Они ещё долго стояли, обсуждая случившееся. Подходили другие жители Отработки, горестно качали головами. Здесь было не принято жалеть окончивших свой век, но Лидия Михайловна казалась вечной, и её скромная библиотека была гордостью района. Какой-нибудь эфемер, свалившийся в Отработку, чтобы через месяц исчезнуть, успевал если не прочесть, то полистать книгу, и знал, что тут тоже всё как у людей. Так что жалели не библиотекаршу, жалели себя самих.

– Вы-то как? – спросила Елена Ивановна, когда они отошли от медленно оплывающей погребальной кучи.

– Со мной всё в порядке, – привычно ответил Илья Ильич. – Там все будем, но пока – держусь.

– Если что, я могу помочь, – предложила Елена Ивановна. – Меня недавно Лёшенька Иванов вспоминал. Слабенький был ученик и хулиганистый, а вот, поди ж ты, не забыл. Я его тоже хорошо помню. Бывало спрашиваю: «Куда ж ты с такими знаниями?», – а он отвечает: «Только в тюрьму!» Это в восемь-то лет. Он тоже часто это вспоминал, особенно когда его судили за хулиганство. Два года дали. Я иногда думаю, ведь учила – душу вкладывала, а дети выросли разные. Большинство – нормальные люди, а некоторые и в тюрьму попадали, и спивались, и наркоманом кое-кто стал. И что я не так делала – понять не могу. Они ведь маленькие – все хорошие, даже самые запущенные…

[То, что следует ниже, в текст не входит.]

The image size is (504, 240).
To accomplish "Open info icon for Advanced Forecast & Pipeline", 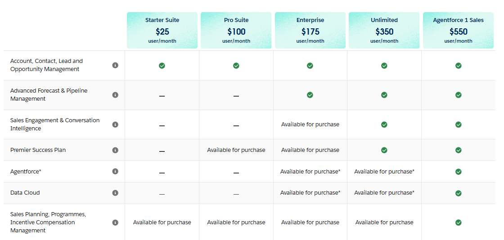I will click(115, 95).
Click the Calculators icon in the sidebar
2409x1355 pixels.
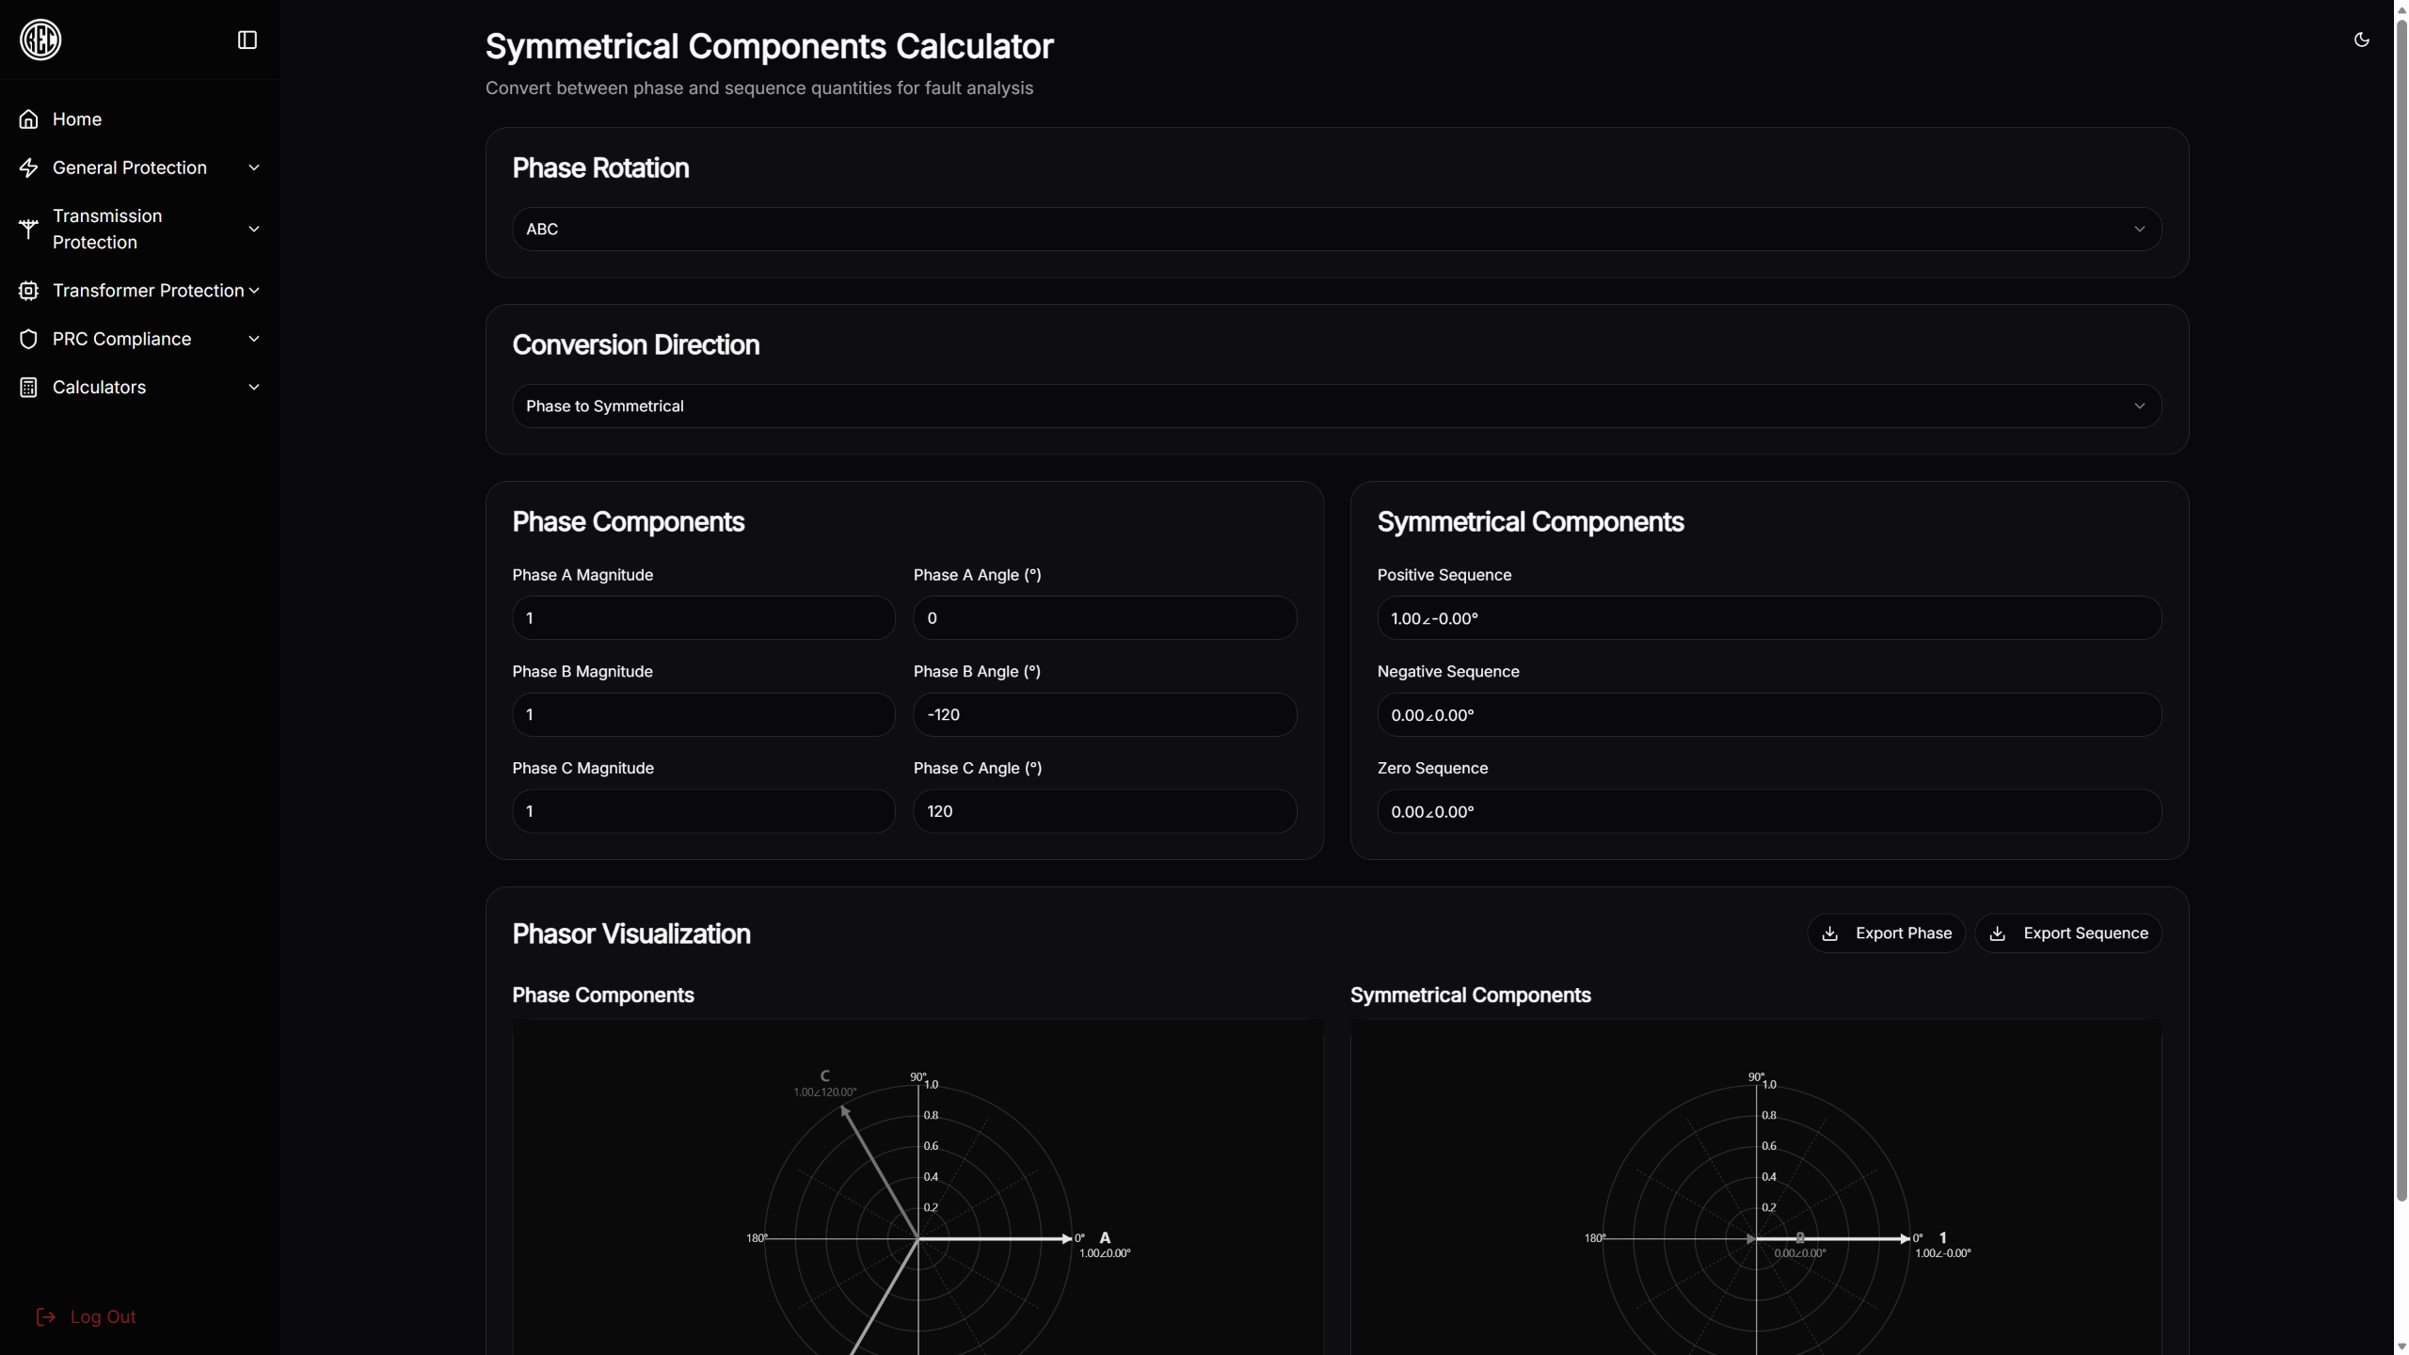pos(28,388)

– Вы всё делали как надо, – успокоил Илья Ильич. – Видите, сколько лет прошло, а вспоминают вас. А я, вот, недавно лямишку получил обидную. Какой-то автолюбитель на старинной тойоте в выбоину колесом попал и помянул недобрым словом, кто, мол, эту дорогу строил. А я её и строил, в семьдесят седьмом, начальником колонны был. Новые-то машины этих колдобин не замечают, так дорогу никто и не ремонтирует. Лямишку я получил, а обиды на целый мнемон. Ведь дорога сто двадцать лет простояла, и ни разу полной замены покрытия не делали. Подмажут гудроном – и всё, дальше катай! А подложка-то расплывается! Амортизационных подушек там нет, какие подушки в семьдесят седьмом году? Давно пора эту шоссейку менять, а она служит. Вот только люди меня недобрым словом поминают, как будто это я виноват, что из могилы не вылез и покрытие не сменил.

– В России две беды, – согласилась Елена Ивановна, – но дураки – хуже.

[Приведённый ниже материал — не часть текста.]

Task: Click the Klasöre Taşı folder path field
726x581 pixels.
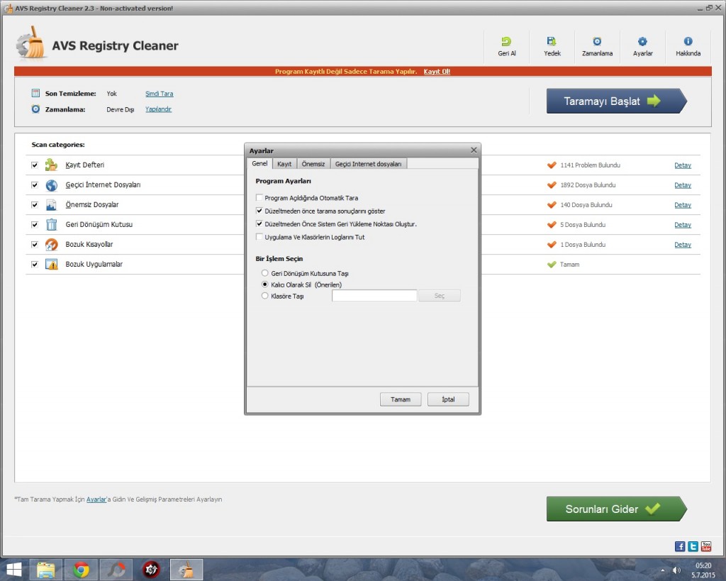Action: tap(374, 296)
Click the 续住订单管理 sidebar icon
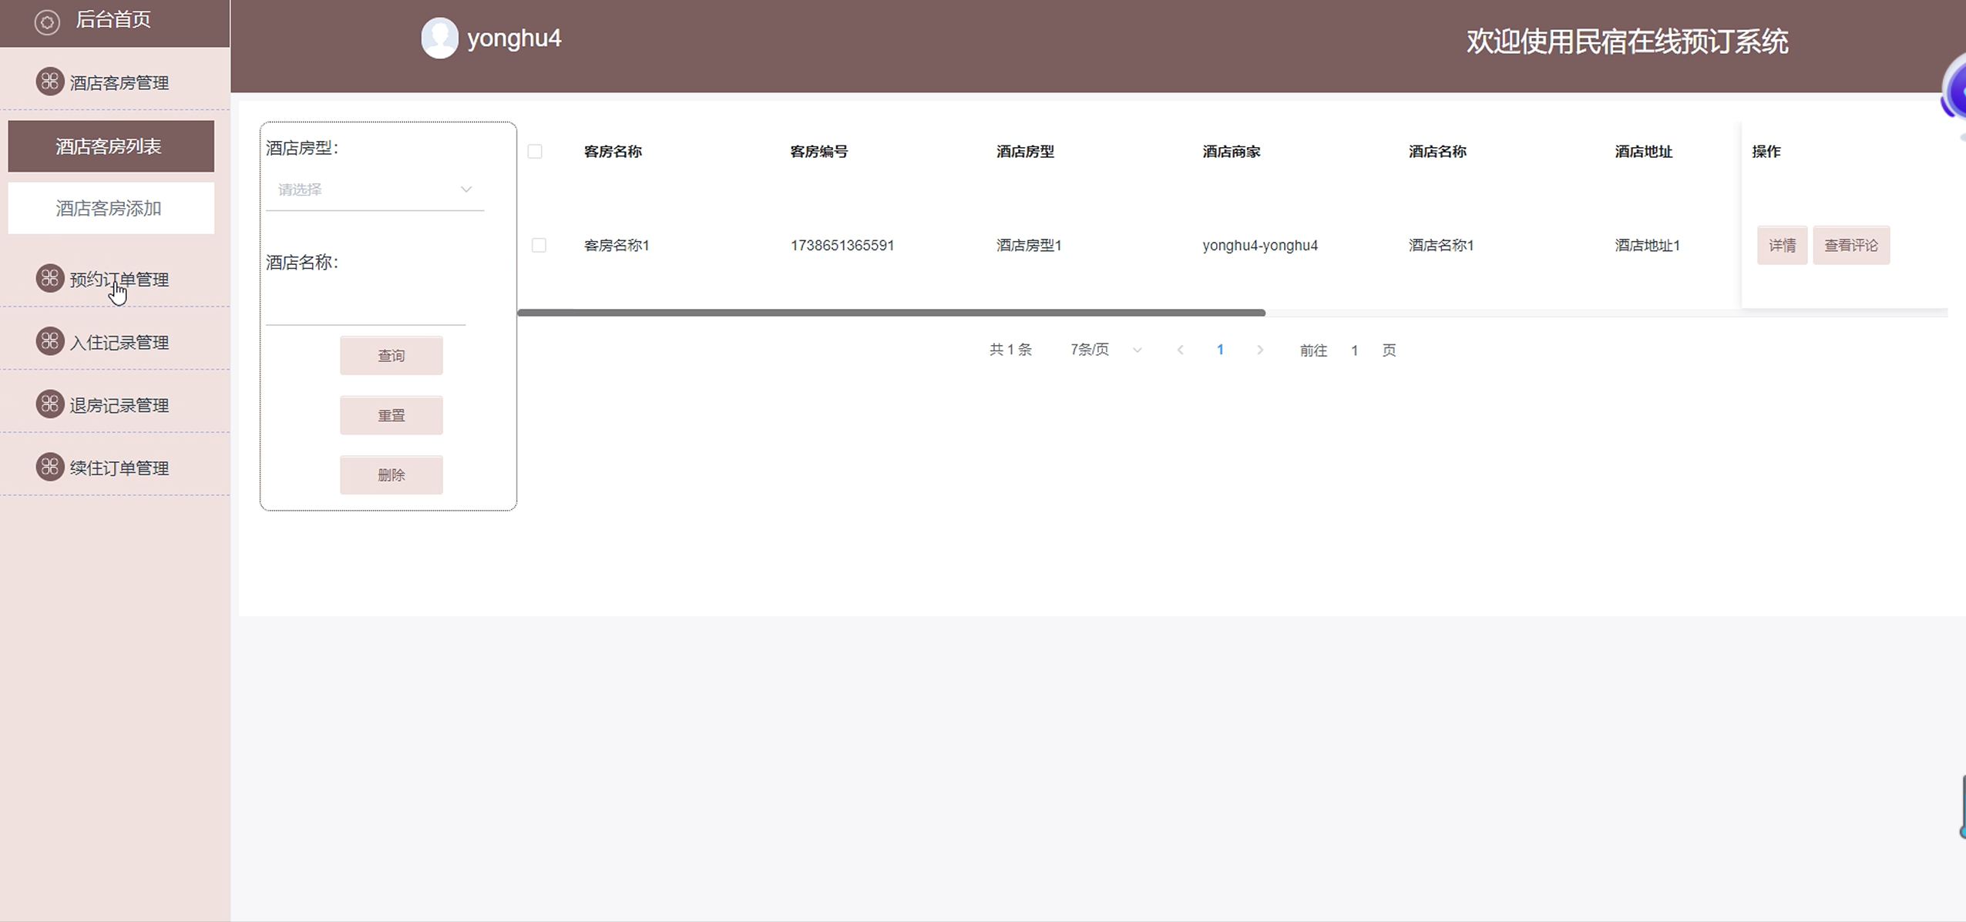Screen dimensions: 1966x922 50,467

– Когда эту дорогу строили, смешной случай приключился, – начал рассказывать Илья Ильич. – Дело на Вологотчине было на границе с Костромской областью, места глухие, деревеньки маленькие. И тут какой-то местный мужик говорит, что он в соседней деревне на асфальтовом заводе работает. Я обалдел. Спрашивается, из чего они там асфальт варят? Битум нужен, нефтяной пек – это всё отходы крупного производства, в деревне таких вещей не найдёшь. Мы для себя гудрон за четыреста километров возили, а тут асфальтовый завод под боком. Я, конечно, всё бросил, помчался выяснять. И знаете, что там оказалось? Ни за что не догадаетесь – углежогные печи!

– Простите, что?..

– Печи для сухой перегонки дерева, – пояснил Илья Ильич. – Это же старинный промысел – углежоги.

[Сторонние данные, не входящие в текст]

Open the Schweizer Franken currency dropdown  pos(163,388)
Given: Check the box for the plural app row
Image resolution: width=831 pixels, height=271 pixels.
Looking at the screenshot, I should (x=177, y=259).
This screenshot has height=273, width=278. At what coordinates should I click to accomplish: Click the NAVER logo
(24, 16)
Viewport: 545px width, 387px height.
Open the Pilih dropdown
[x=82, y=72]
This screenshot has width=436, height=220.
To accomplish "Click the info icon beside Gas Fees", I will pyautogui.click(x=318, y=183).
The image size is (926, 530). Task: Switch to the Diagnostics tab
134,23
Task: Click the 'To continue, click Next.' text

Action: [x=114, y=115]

– А, так это я знаю! У Некрасова: «Гнали безданно из пеньев смолу»…

– Вот-вот. У них там четыре сорококубовых печи стояло, лесхоз сосну государству сдавал, а берёзовый подлесок шёл или на дрова, или на перегонку. Активированный уголь делали. Его в медицине применяют и для водоочистки. А кроме того, используют в противогазах. А раз противогазы, значит завод военный и нужно его засекретить, хотя на нём народу всего ничего работает, человек десять. Вот и придумали, что это не угольный заводик, а асфальтовый. При перегонке берёзы кроме угля дёготь образуется. Прежде прямо дёгтем и торговали, тележные оси смазывать, сапоги, а в наше время, кому он нужен?

– Мыло дегтярное было, – возразила учительница, – против педикулёза. И ещё – дегтярная мазь, от чесотки. В пионерских лагерях мы часто ею пользовались, а то дети встречаются такие запущенные…

– Это слёзы, сколько его нужно – на мыло да на мазь? А у них сотни килограммов. Вот и придумали из дёгтя гудрон делать. Его едва хватало подмазывать окрестные дороги, но название громкое – асфальтовый завод!

– Не всё ли равно, как его называть? Главное, что дороги чинили. И ваша дорога потому, может быть и сохранилась, что её тем дёгтем мазали. Так что не смешная ваша история, а поучительная.